/JavaCC2ANTLR

Primary LanguageJavaApache License 2.0Apache-2.0

JavaCC2ANTLR

Build Status

JavaCC is an old and venerable tool, used in so many projects. In recent years however ANTLR seems to have a growing community and there are different tools to support ANTLR. Also, ANTLR can be used to generate a parser for so many target languages that are not supported by JavaCC.

So I hacked together this little project, in Kotlin.

For now it basically get a JavaCC grammar and produces a lexer and a parser ANTLR grammar which should hopefully be equivalent.

Generate ANTLR Lexer & Parser

Simply look at the class JavaCCToAntlrConverter. It takes the file name of the JavaCC grammar and outputs a Lexer and a parser Grammar.

Generate an ANTLR in memory

val file = File("src/test/resources/java.jj")
val grammarName = file.nameWithoutExtension.capitalize()

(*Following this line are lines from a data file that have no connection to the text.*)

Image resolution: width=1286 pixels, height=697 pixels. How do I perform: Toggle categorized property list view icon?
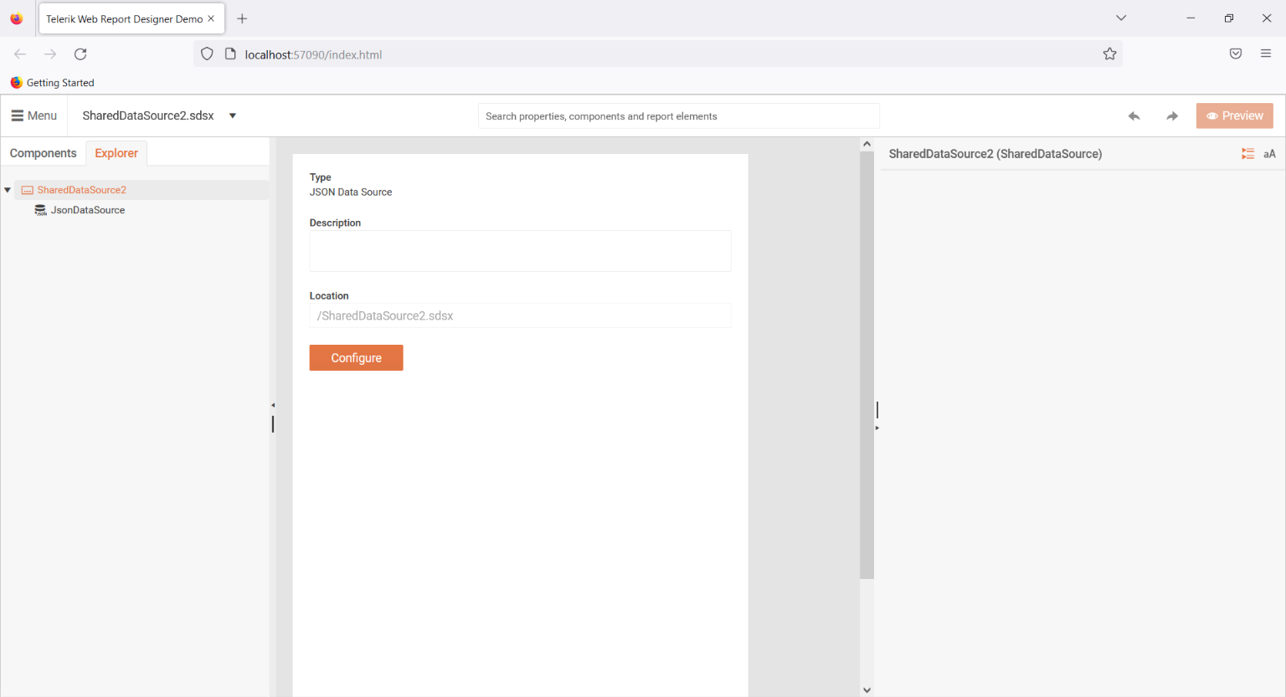[1247, 153]
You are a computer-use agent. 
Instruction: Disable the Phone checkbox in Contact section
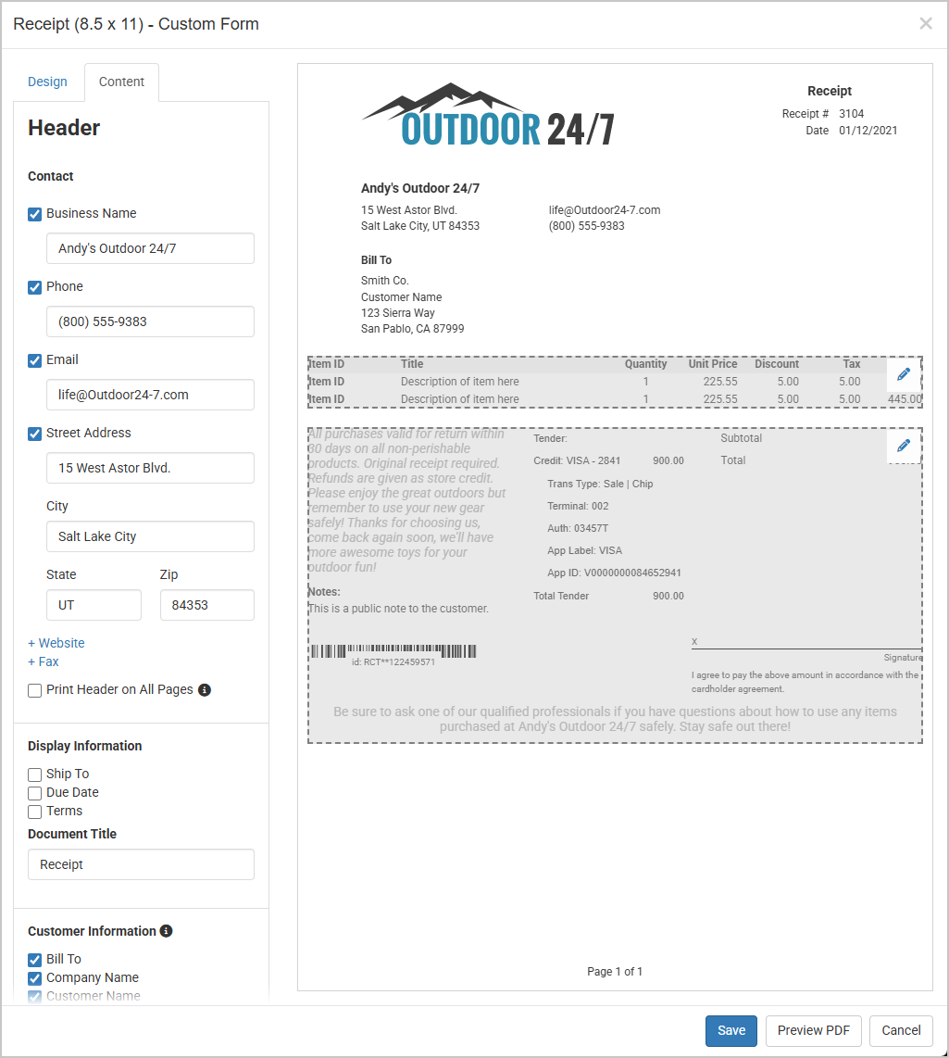tap(34, 286)
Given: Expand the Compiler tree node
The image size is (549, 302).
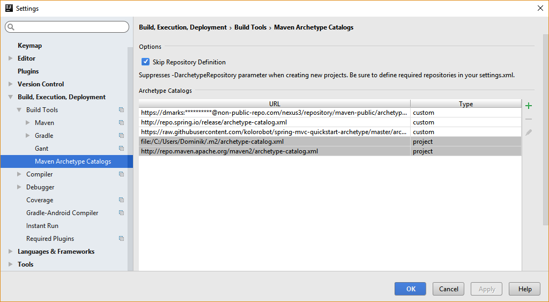Looking at the screenshot, I should click(x=19, y=174).
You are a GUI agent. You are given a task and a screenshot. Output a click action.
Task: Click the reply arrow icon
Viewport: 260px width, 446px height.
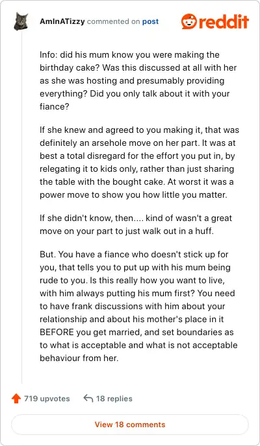click(88, 399)
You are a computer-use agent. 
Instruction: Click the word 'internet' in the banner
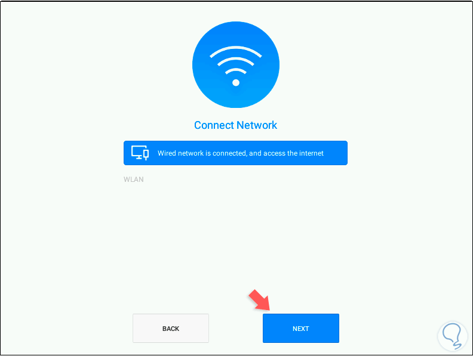click(311, 153)
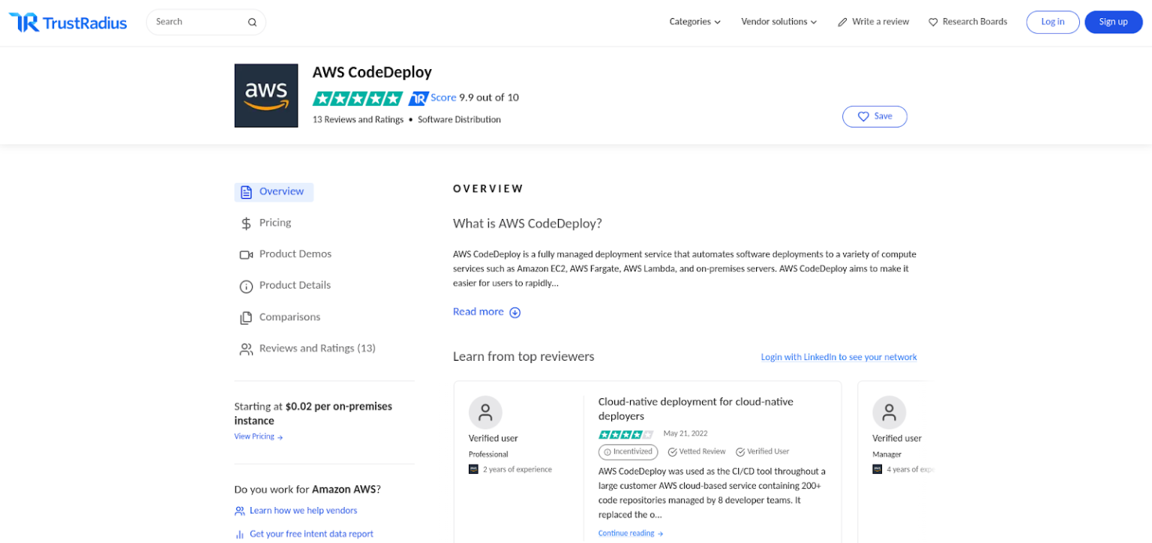Click the heart icon on Research Boards

(x=932, y=22)
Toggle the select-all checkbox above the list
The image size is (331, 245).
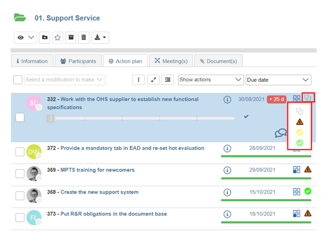click(x=18, y=80)
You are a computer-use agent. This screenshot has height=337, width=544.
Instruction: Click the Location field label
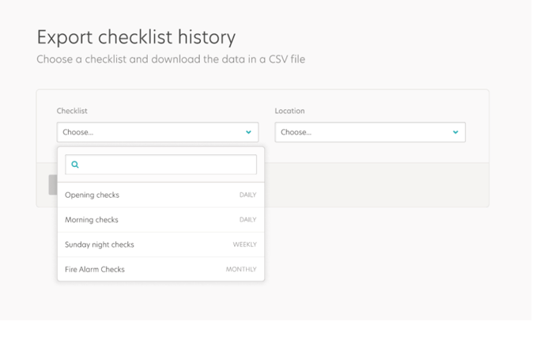289,111
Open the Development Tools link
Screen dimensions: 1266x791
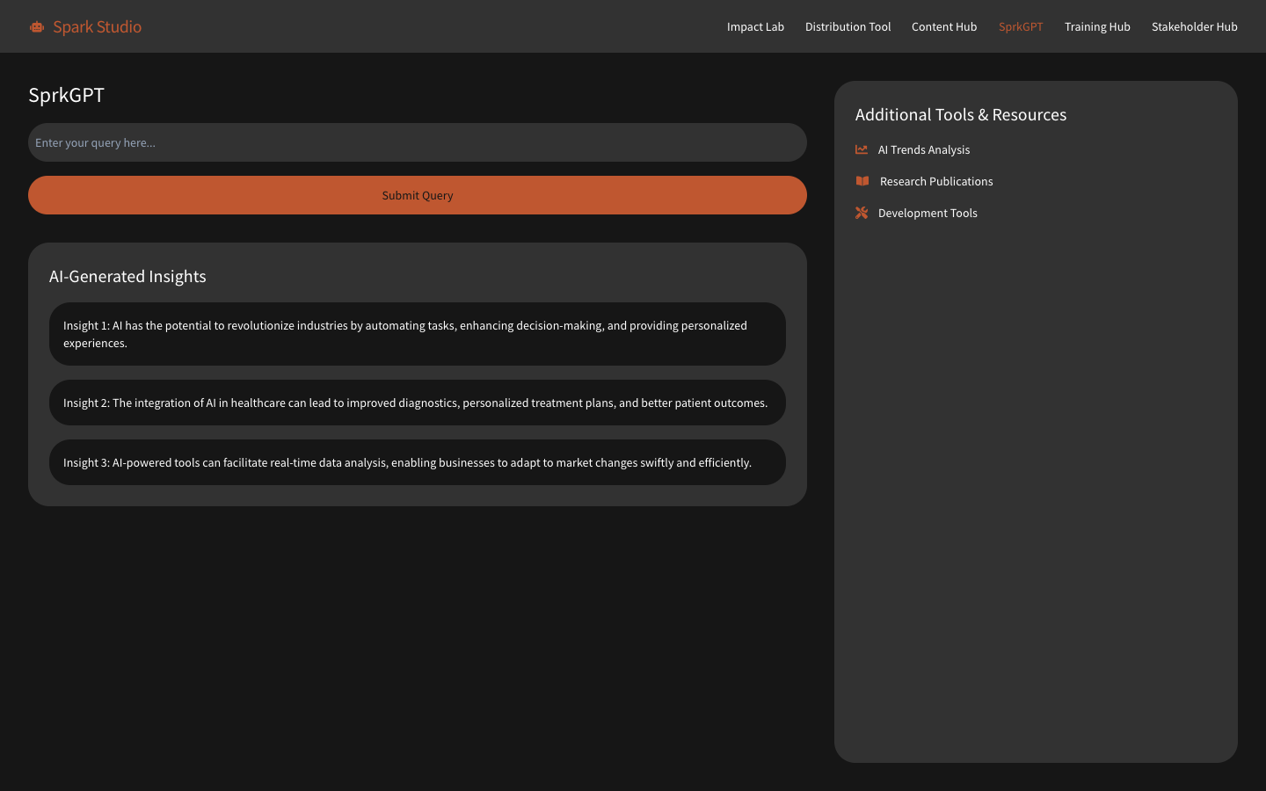(x=928, y=214)
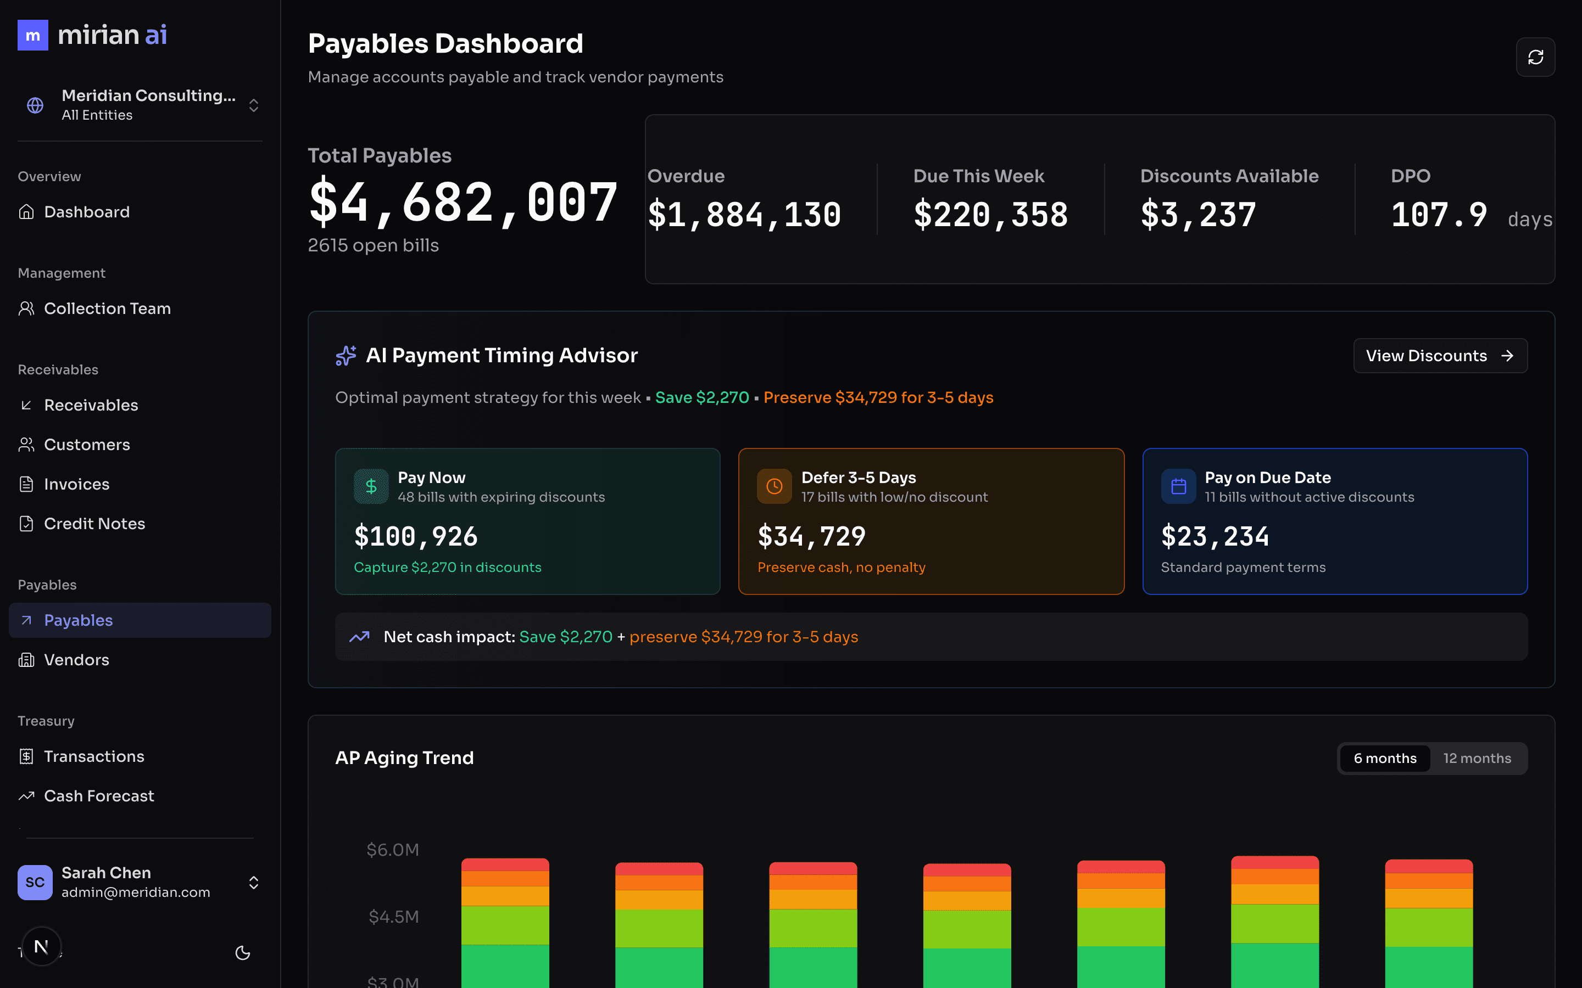Open the Receivables menu entry
The height and width of the screenshot is (988, 1582).
(x=91, y=404)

val javaCCGrammar = loadJavaCCGrammar(file)
val antlrGrammar = javaCCGrammar.convertToAntlr(grammarName)
this.genericParser = antlrGrammar.genericParser()
val ast = genericParser.parse("class A { }")

Push/Pop Mode Commands

JavaCC by default does not have a way for tokens to change the token manager lexical state with memory, like ANTLR provides with the pushMode and popMode commands. For example, to parse as a single token a balanced set of parentheses such as ((()) ()) you might have the following JavaCC parser:

TOKEN_MGR_DECLS : {
    static List<Integer> lexicalStateStack = new ArrayList<Integer>();

    static void openParen() {
        lexicalStateStack.add(curLexState);
    }

    static void closeParen() {
        SwitchTo(lexicalStateStack.remove(lexicalStateStack.size() - 1));
    }
}

<DEFAULT, LEVEL1, LEVELN> SKIP : {
    < " " >
}

<LEVELN> MORE : {
    <LPAREN:    "("> { openParen(); }
|   <RPAREN:    ")"> { closeParen(); }
}

MORE : {
    < "(" > { openParen(); } : LEVEL1
}

<LEVEL1> MORE : {
    < "(" > { openParen(); } : LEVELN
}

<LEVEL1> TOKEN : {
    <BALANCED_PARENS: ")" > { closeParen(); } : DEFAULT
}

void Start(): {} { <BALANCED_PARENS> <EOF> }

However, the ANTLR lexer would not behave correctly because we cannot infer when, according to the SwitchTo statements executed as part of the actions, the corresponding ANTLR rules should use mode, pushMode, or popMode commands:

lexer grammar Lexer;

SKIP0 : ' ' -> skip ;
MORE0 : '(' -> more, mode(LEVEL1) ;

mode LEVEL1;
LEVEL1_SKIP0 : SKIP0 -> skip ;
MORE1 : '(' -> more, mode(LEVELN) ;
BALANCED_PARENS : ')' -> mode(DEFAULT_MODE) ;

mode LEVELN;
LEVELN_SKIP0 : SKIP0 -> skip ;
LPAREN : '(' -> more ;
RPAREN : ')' -> more ;  // PROBLEM: Cannot escape this mode!


parser grammar Parser;

options { tokenVocab=Lexer; }

start :  BALANCED_PARENS EOF  ;

In order to handle such actions, you must add the following fields to your TOKEN_MGR_DECLS with values set to the name of your functions that should map to pushMode and popMode commands respectively:

TOKEN_MGR_DECLS : {
    ...
    final static String pushStateFunc = "openParen";
    final static String popStateFunc = "closeParen";
}

Now the lexer gets generated correctly:

SKIP0 : ' ' -> skip ;
MORE0 : '(' -> more, pushMode(LEVEL1) ;

mode LEVEL1;
LEVEL1_SKIP0 : SKIP0 -> skip ;
MORE1 : '(' -> more, pushMode(LEVELN) ;
BALANCED_PARENS : ')' -> popMode ;

mode LEVELN;
LEVELN_SKIP0 : SKIP0 -> skip ;
LPAREN : '(' -> more, pushMode(LEVELN) ;
RPAREN : ')' -> more, popMode ;

Licensing

The project is made available under the Apache Public License V2.0. Please see the file called LICENSE.